"What seems to happen is that when parsing a header like this
Content-Disposition: inline; name=xml_product_config;
the regexp in the get_filename method in parser.rb seems to get stuck
in an infinite loop on the line with
if head =~ RFC2183 "
The following versions of rack are now in the tree.
rack 1.3.7 is still pending because it fails its tests: https://github.com/rack/rack/issues/493
*** Bug 452198 has been marked as a duplicate of this bug. ***
Fixed versions for all reported DoS issues are now in the tree:
(In reply to comment #3)
> Fixed versions for all reported DoS issues are now in the tree:
Thanks. Arches, please test and mark stable.
GLSA vote: yes.
Unspecified vulnerability in Rack::Auth::AbstractRequest in Rack 1.1.x
before 1.1.5, 1.2.x before 1.2.7, 1.3.x before 1.3.9, and 1.4.x before 1.4.4
allows remote attackers to cause a denial of service via unknown vectors
related to "symbolized arbitrary strings."
multipart/parser.rb in Rack 1.3.x before 1.3.8 and 1.4.x before 1.4.3 allows
remote attackers to cause a denial of service (memory consumption and
out-of-memory error) via a long string in a Multipart HTTP packet.

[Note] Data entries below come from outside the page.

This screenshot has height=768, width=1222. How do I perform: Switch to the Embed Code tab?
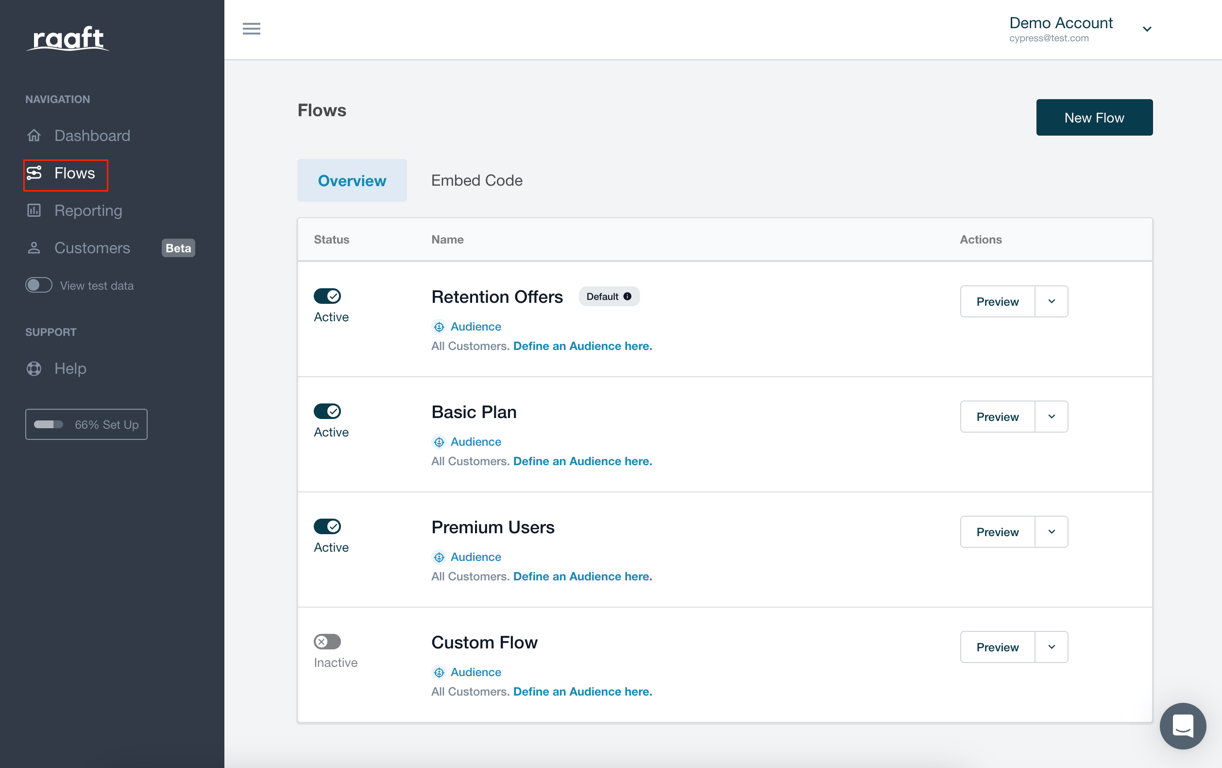tap(477, 181)
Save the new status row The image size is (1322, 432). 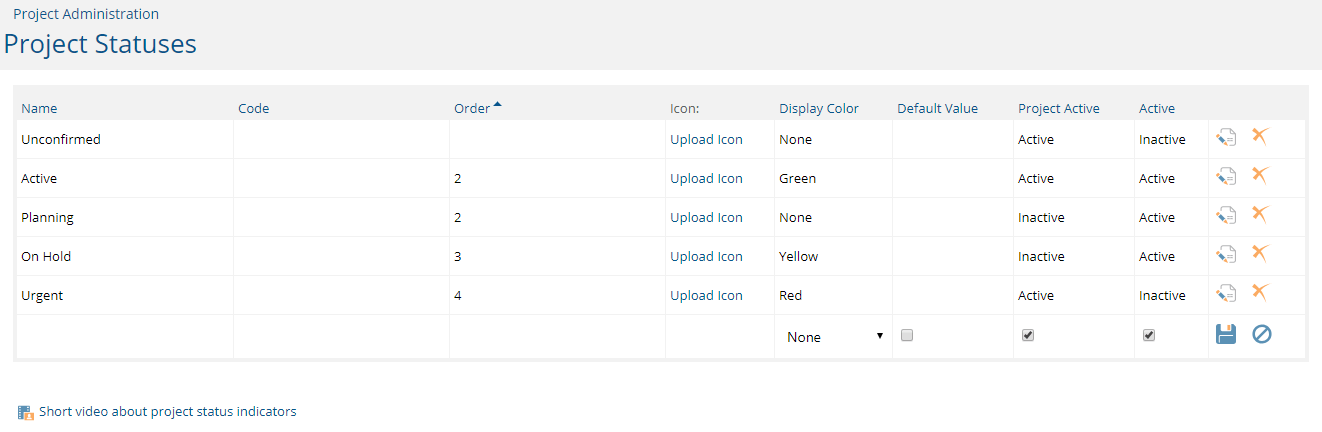[1226, 335]
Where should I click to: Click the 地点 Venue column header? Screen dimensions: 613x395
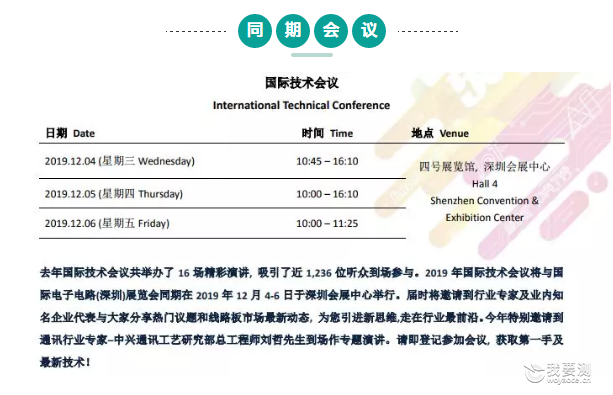[x=440, y=133]
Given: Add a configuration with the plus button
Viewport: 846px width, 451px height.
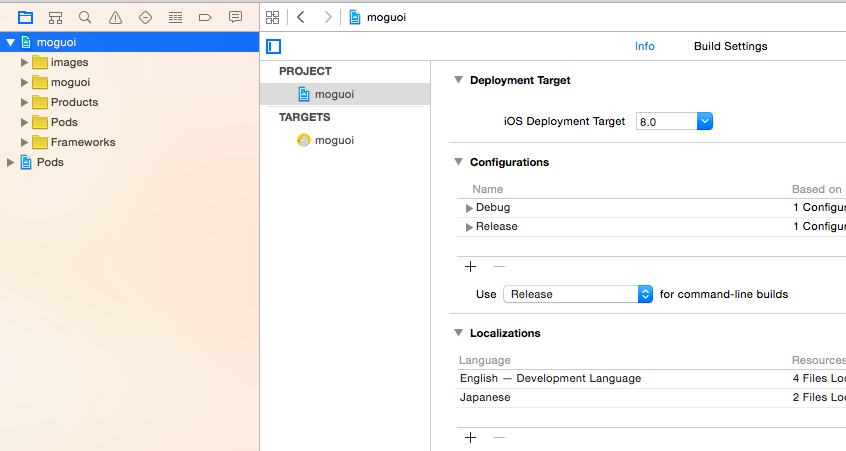Looking at the screenshot, I should pos(471,266).
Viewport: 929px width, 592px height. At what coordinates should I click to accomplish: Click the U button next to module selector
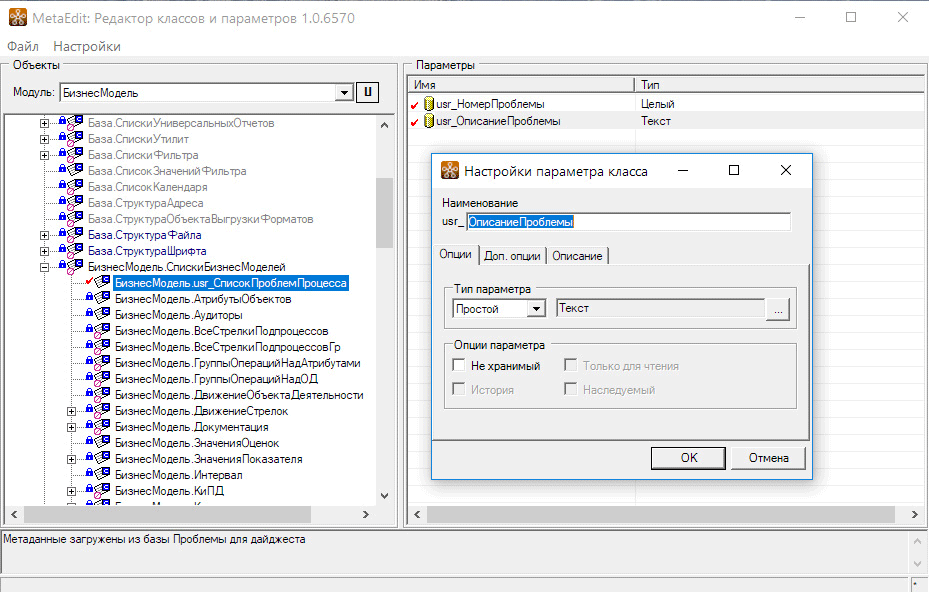[x=368, y=93]
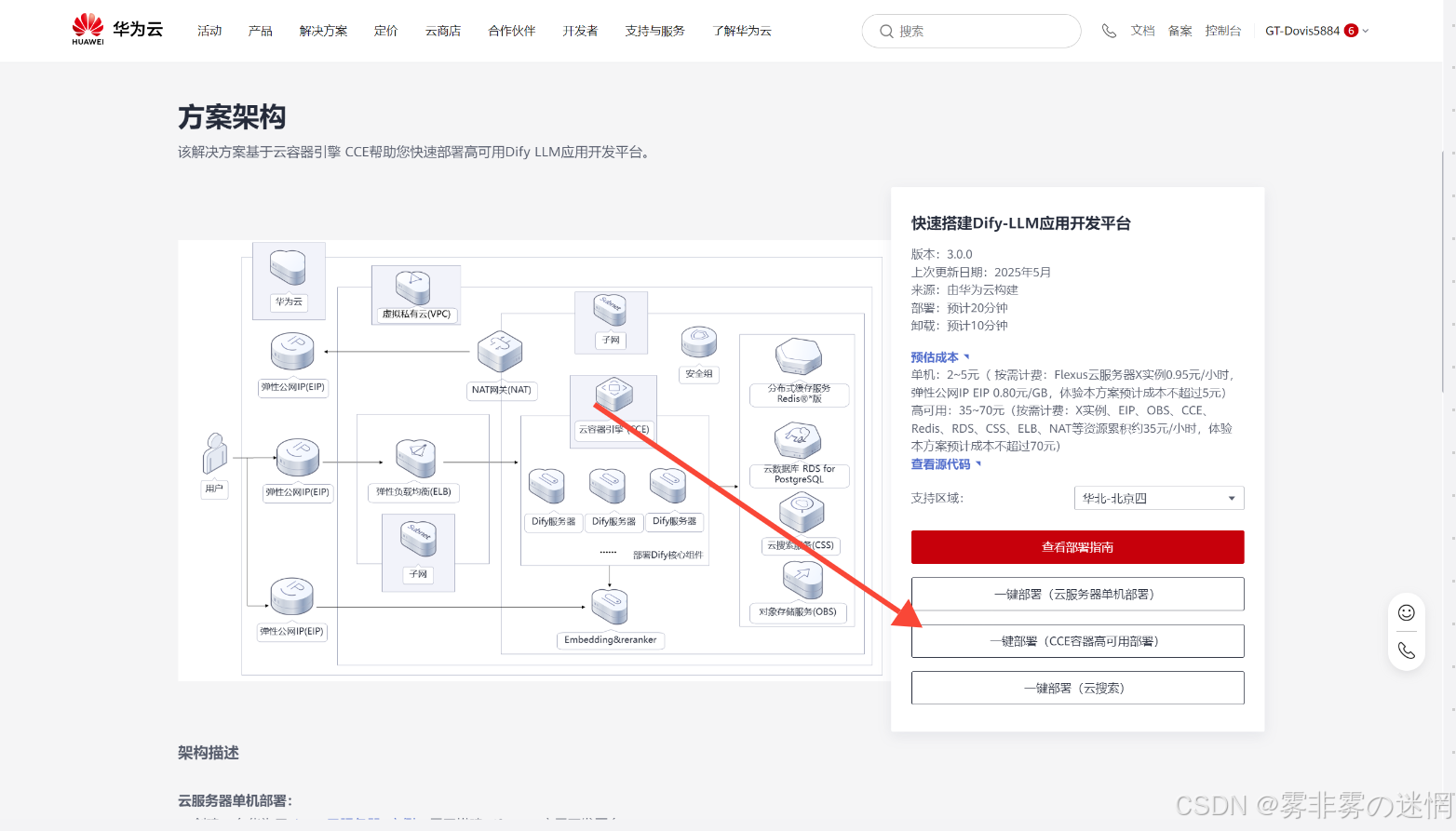Open the 开发者 menu
Screen dimensions: 1456x831
click(579, 31)
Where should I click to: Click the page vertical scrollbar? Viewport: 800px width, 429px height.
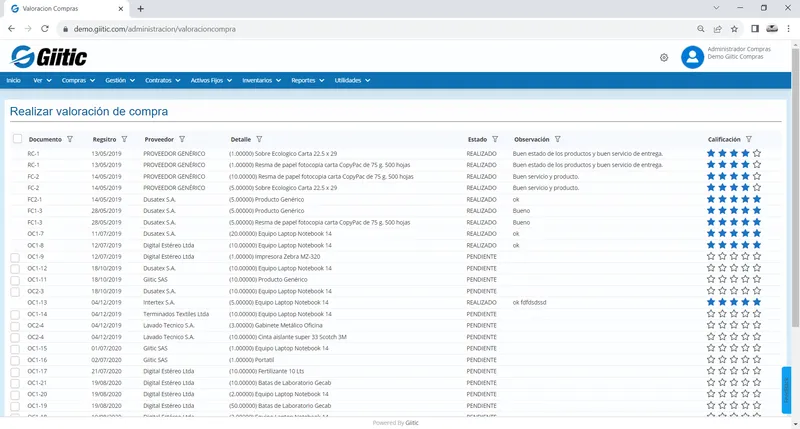point(795,188)
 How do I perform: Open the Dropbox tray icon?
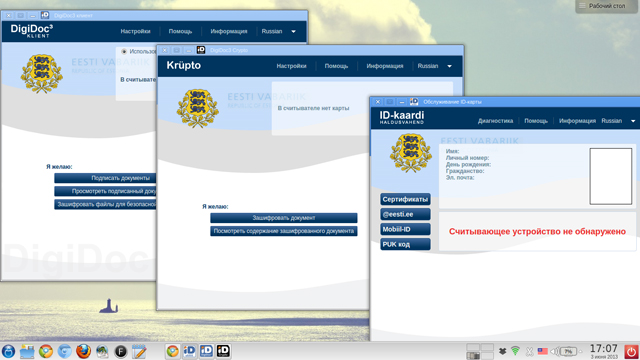click(503, 351)
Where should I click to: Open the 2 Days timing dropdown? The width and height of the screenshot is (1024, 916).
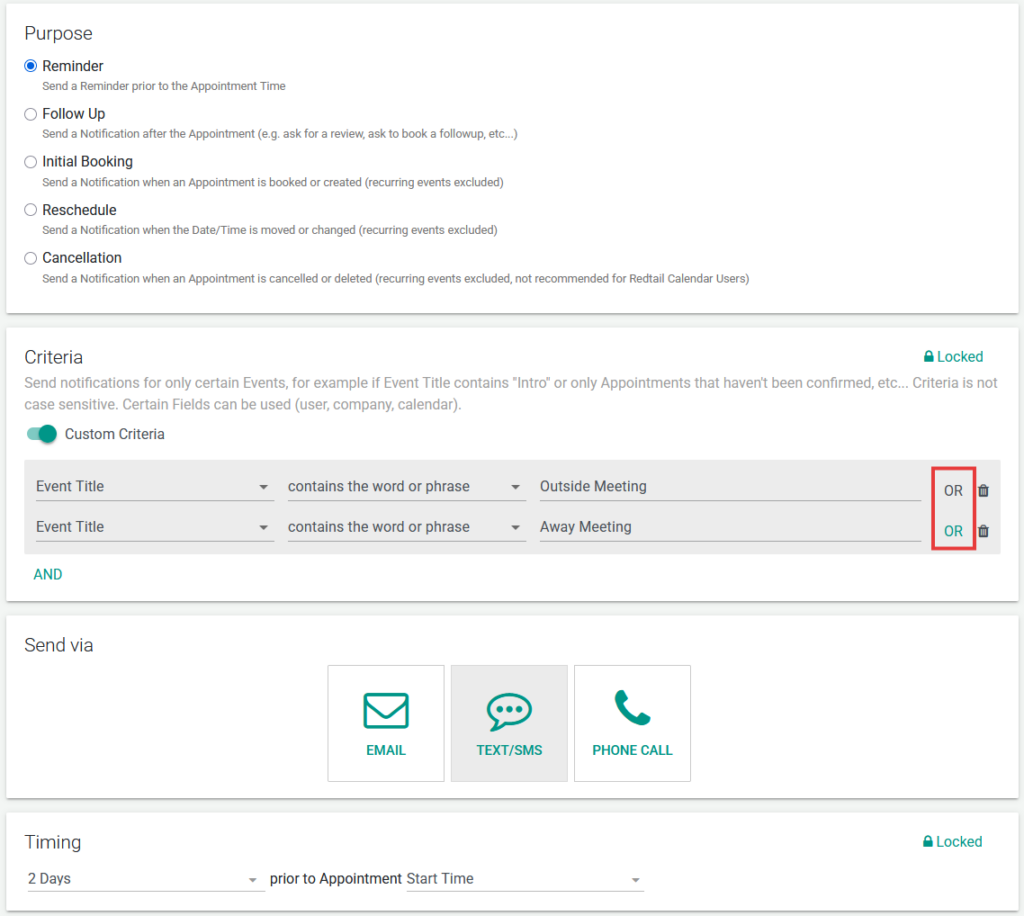143,879
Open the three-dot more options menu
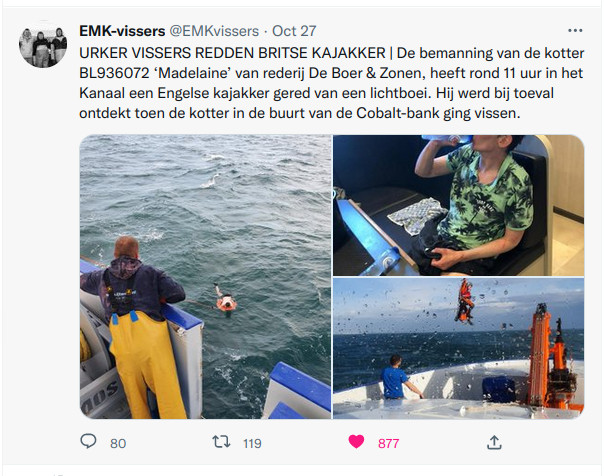 575,30
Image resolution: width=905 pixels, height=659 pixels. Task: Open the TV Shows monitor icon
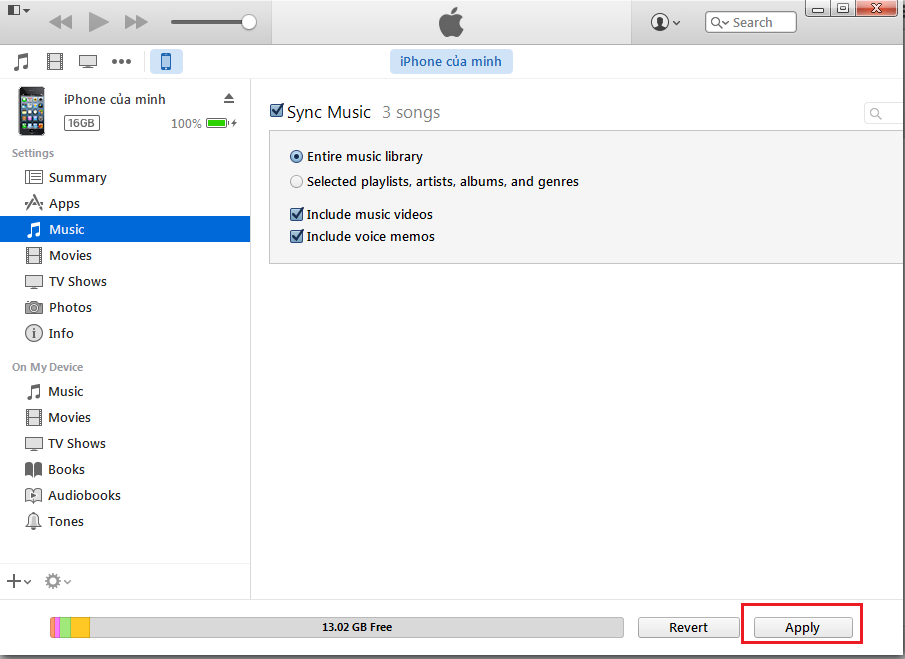(x=88, y=62)
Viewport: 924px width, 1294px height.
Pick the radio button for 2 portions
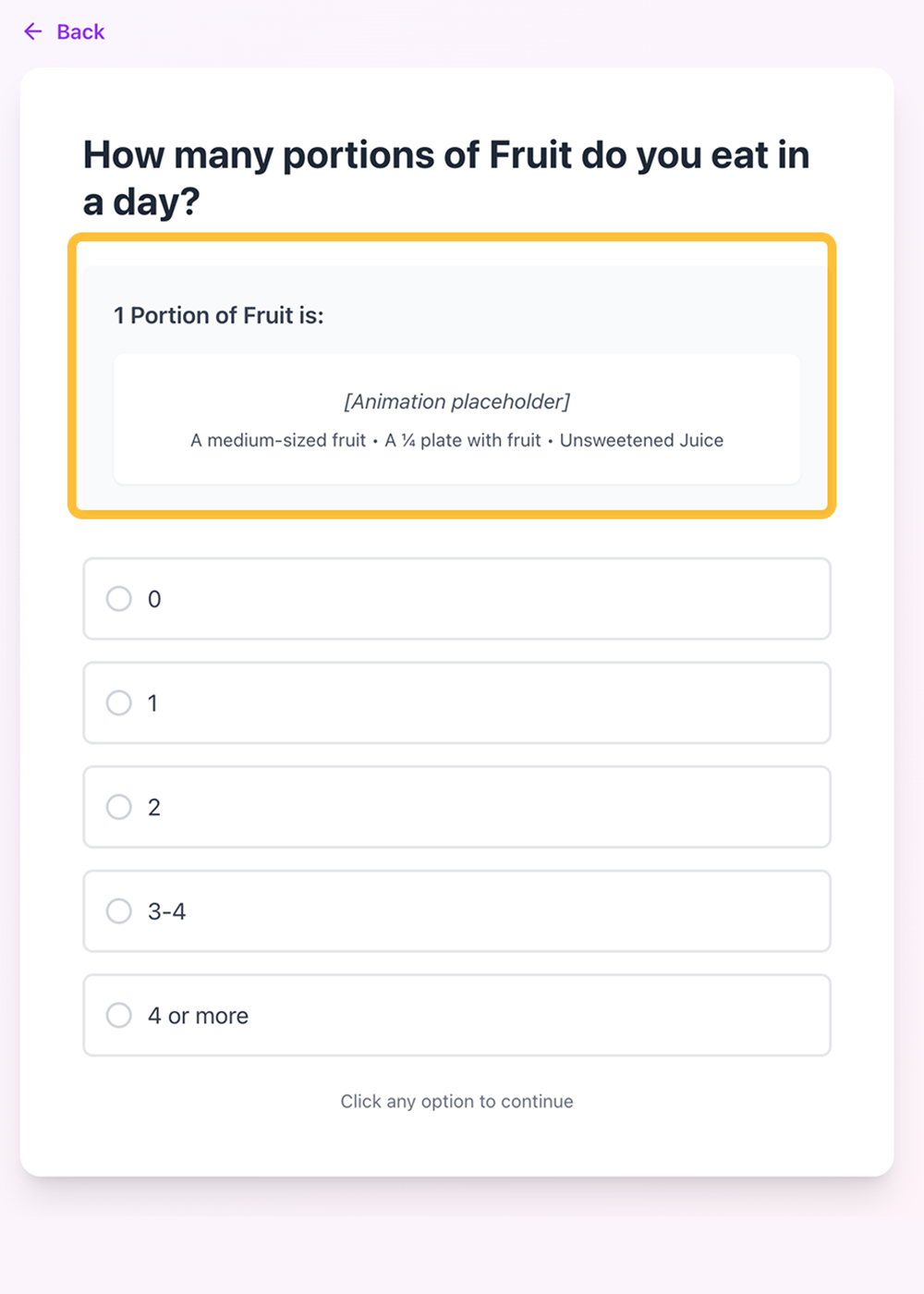click(119, 807)
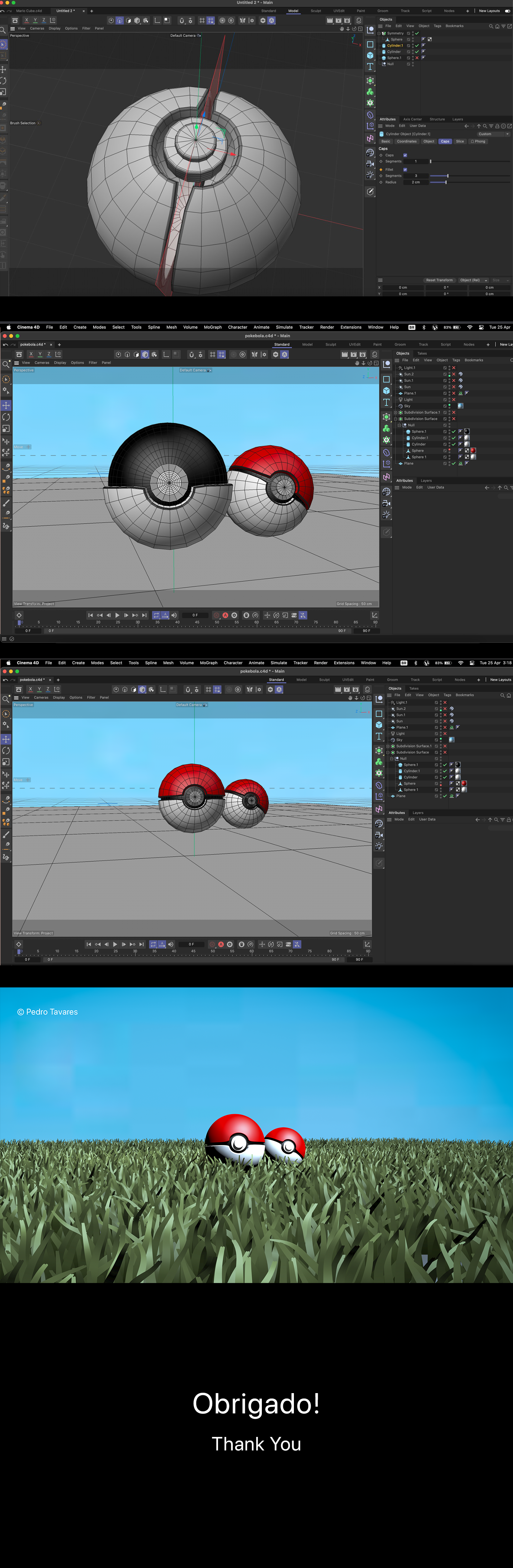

lib/rack/multipart.rb in Rack before 1.1.4, 1.2.x before 1.2.6, 1.3.x before
1.3.7, and 1.4.x before 1.4.2 uses an incorrect regular expression, which
allows remote attackers to cause a denial of service (infinite loop) via a
crafted Content-Disposion header.
Added to existing GLSA draft.
This issue was resolved and addressed in
GLSA 201405-10 at http://security.gentoo.org/glsa/glsa-201405-10.xml
by GLSA coordinator Sean Amoss (ackle).